Breast cancer researchers are nothing if not persistent. Despite the disease’s ability to find new ways of surviving, these scientists maintain an unwavering commitment to regaining the upper hand.
 Shiuan Chen, right, and Cynthie Wong may have found a new way to knock down some therapy-resistant breast cancers. (Photo by Darrin S. Joy) |
Take the case of aromatase, for instance. Aromatase is an enzyme that helps make the hormone estrogen, which most breast cancers love. In fact, they need it to grow and thrive. So these breast cancers produce a lot of aromatase and make their own endless supply of estrogen.
But scientists caught on to this trick and targeted aromatase with new drugs, aiming to choke off this supply of estrogen and starve breast cancer cells. The tactic has been fairly successful. Currently, three aromatase-inhibiting drugs are approved by the U.S. Food and Drug Administration.
But the drugs haven’t been perfect. Many breast cancers become resistant to aromatase inhibitors over time, which enables the cancer to return and spread. And some other breast cancers arise with drug resistance already built in.
So researchers found a new angle that might fight these resistant cancers.
Shiuan Chen, Ph.D., director of City of Hope’s Division of Tumor Cell Biology, and Cynthie Wong, a student in the Irell & Manella Graduate School of Biological Sciences at City of Hope, turned their sights to a possible new drug target called heat shock protein 90, or HSP90.
A so-called “chaperone” protein, HSP90 helps other proteins fold themselves into the correct three-dimensional shape they need to function.

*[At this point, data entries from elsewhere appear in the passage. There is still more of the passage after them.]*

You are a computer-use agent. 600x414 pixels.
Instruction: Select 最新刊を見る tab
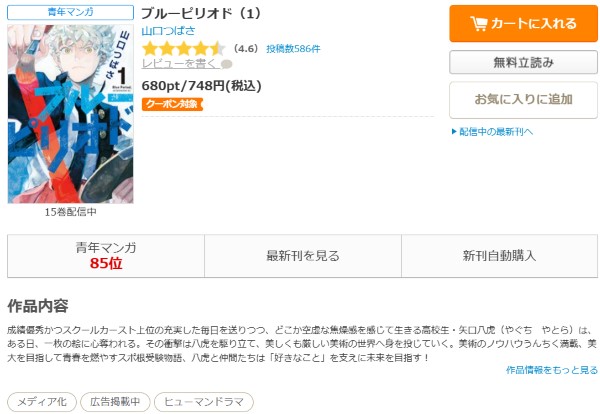(x=303, y=256)
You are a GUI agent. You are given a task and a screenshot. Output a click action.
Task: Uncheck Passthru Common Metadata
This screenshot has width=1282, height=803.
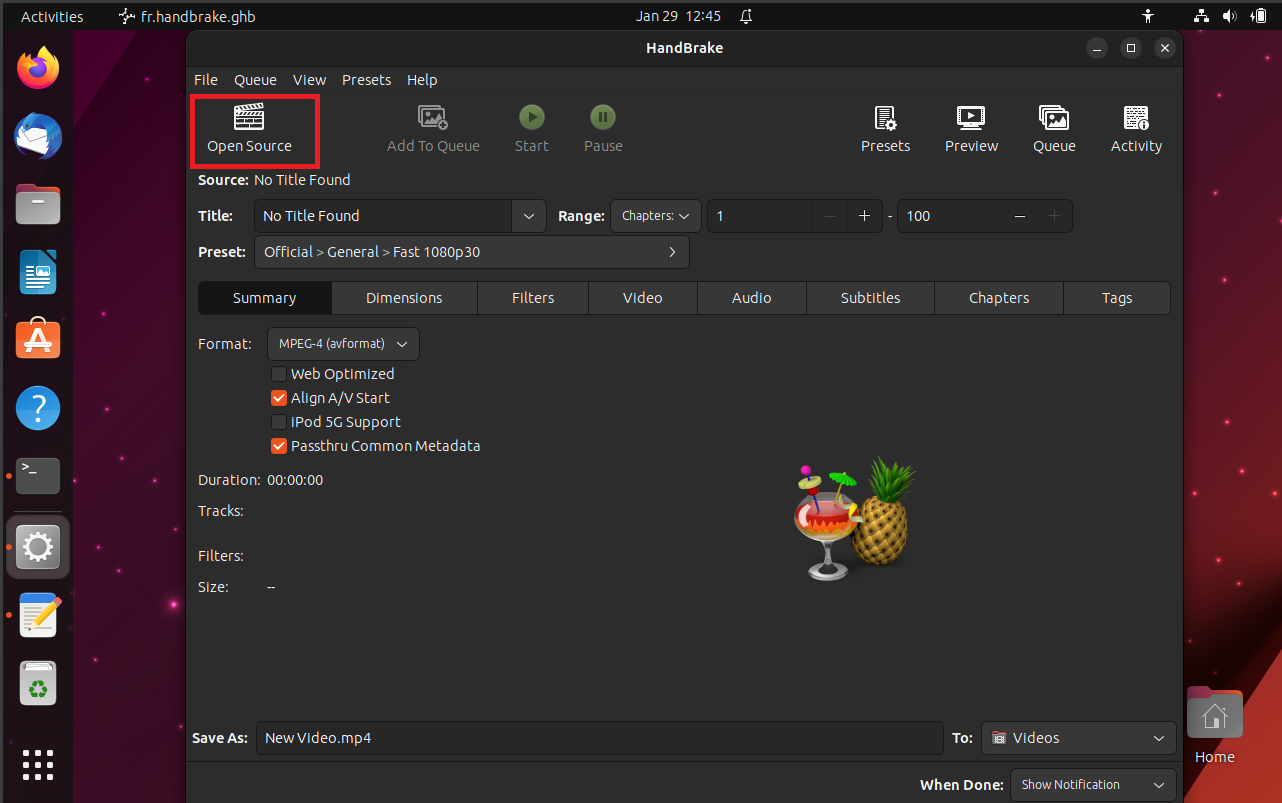click(278, 445)
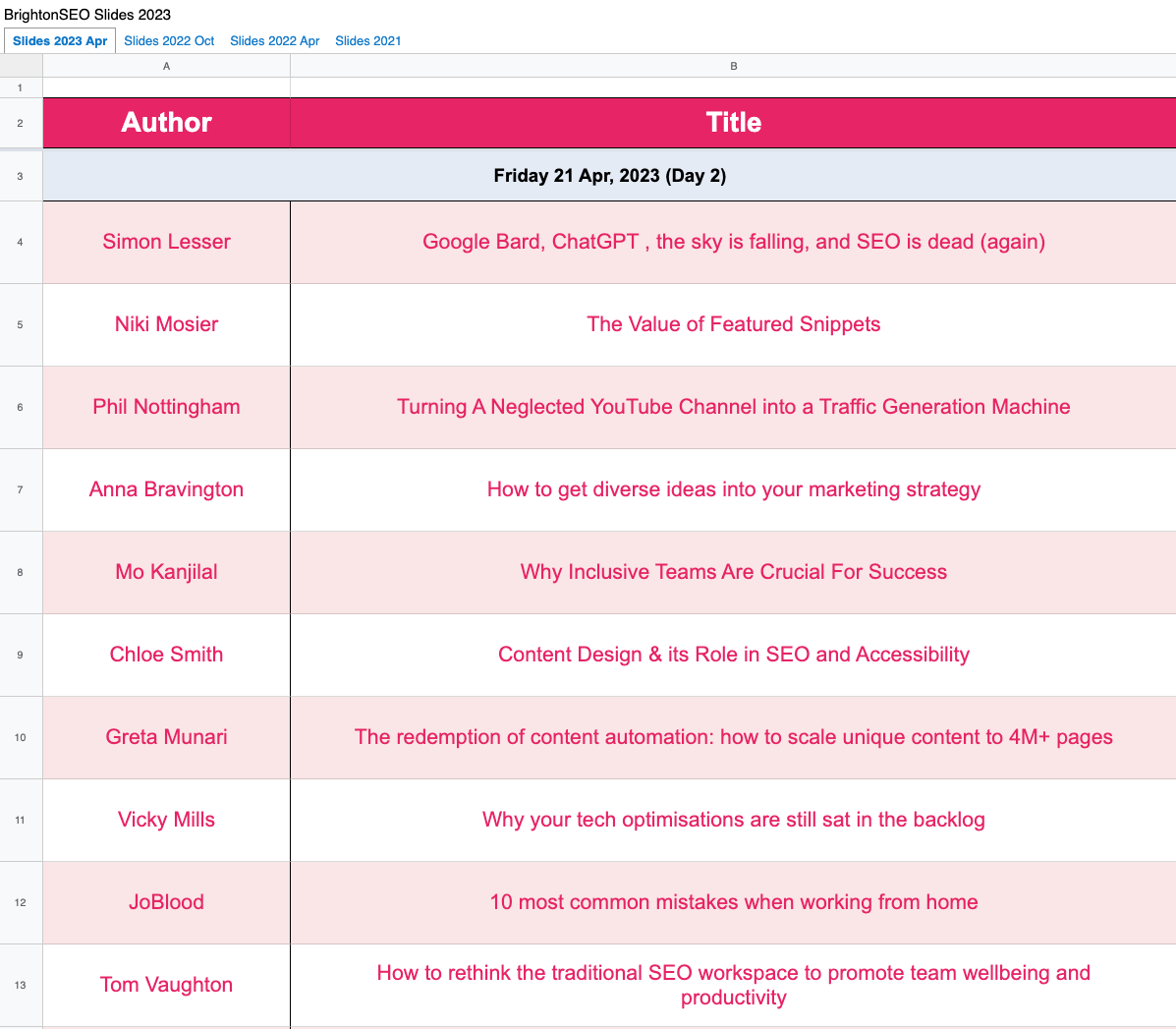Click row 3 header number

click(20, 177)
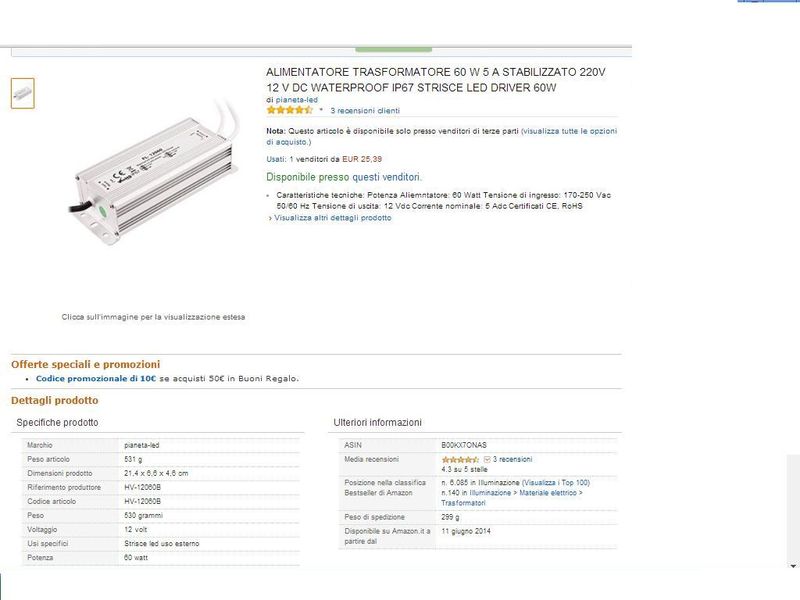Image resolution: width=800 pixels, height=600 pixels.
Task: Open the 'Trasformatori' category link
Action: [x=464, y=502]
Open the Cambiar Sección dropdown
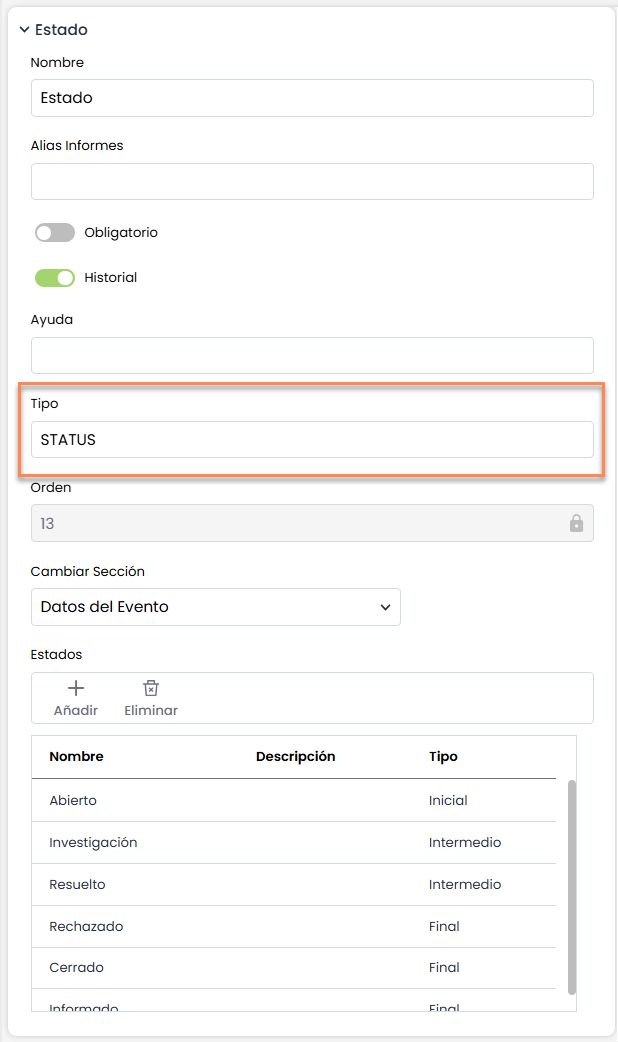 pos(215,607)
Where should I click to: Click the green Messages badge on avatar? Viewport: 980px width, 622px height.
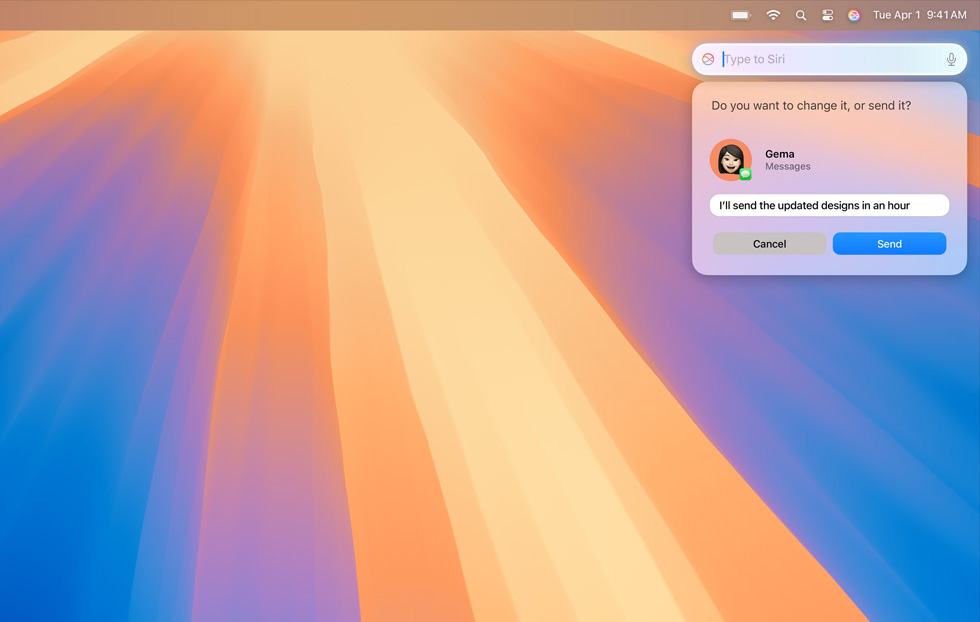tap(746, 174)
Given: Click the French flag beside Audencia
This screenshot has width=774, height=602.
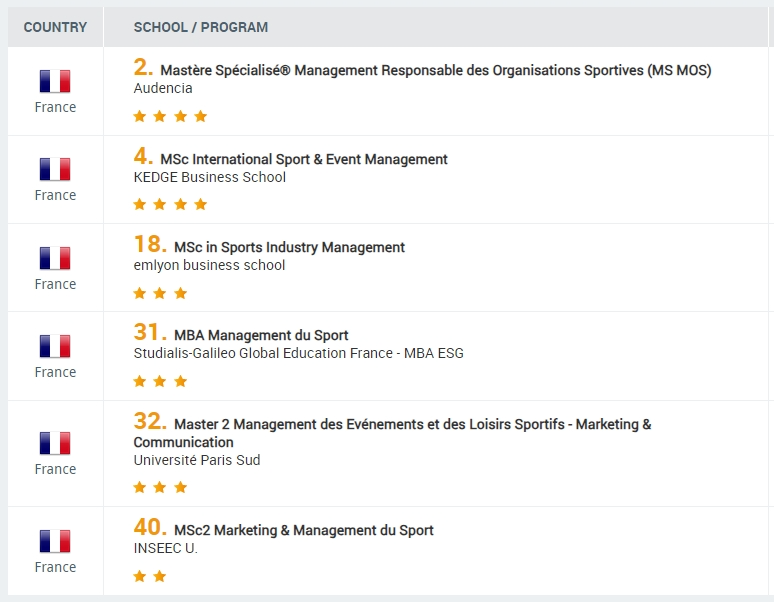Looking at the screenshot, I should point(55,82).
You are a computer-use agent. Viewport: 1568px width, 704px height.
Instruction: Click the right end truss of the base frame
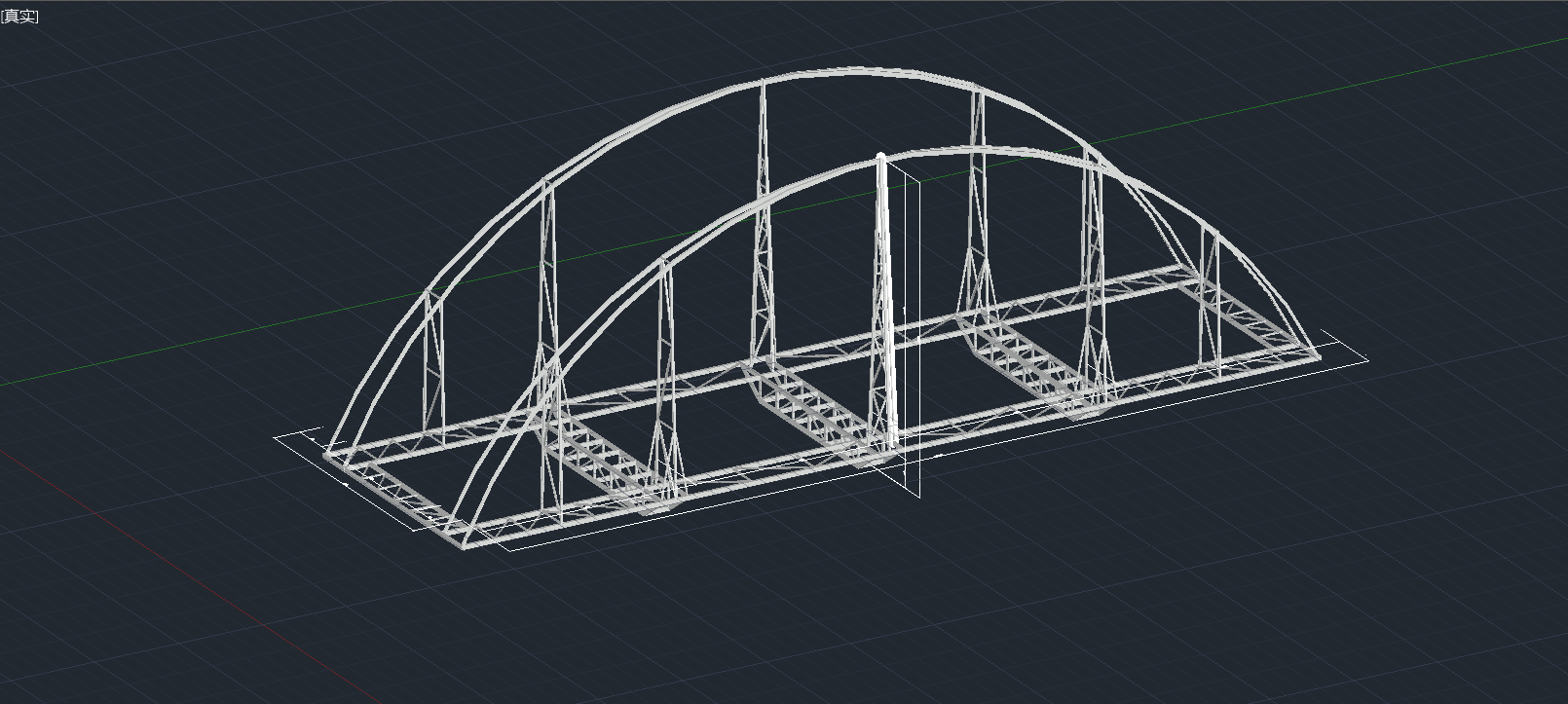click(x=1256, y=310)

HSP90 interacts with quite a few proteins that breast cancer cells need to thrive, according to Wong. “Blocking HSP90 would prevent proper folding of those other proteins and weaken the cancer cells.”
To find if they were on the right track, the scientists went to the lab and grew breast cancer cells that they knew could resist aromatase inhibitors. Then, they added an experimental drug that inhibits HSP90. It seemed to work. The drug prevented the cells from growing.
Next, they tried exposing those resistant cells to an aromatase inhibitor and the HSP90 inhibitor together. The results were encouraging: The drugs appeared to work together synergistically. That is, the combined anticancer effect was actually greater than expected from simply adding together each drug’s cancer-fighting power.
“Our study demonstrates that HSP90 inhibitors can be used in conjunction with aromatase-inhibitor therapy, which could both extend the treatment period for these patients before the cells develop resistance as well as potentially treating drug-resistant tumors,” Chen said.
The researchers are continuing their efforts to block HSP90 in hopes of moving the therapy to clinical trials.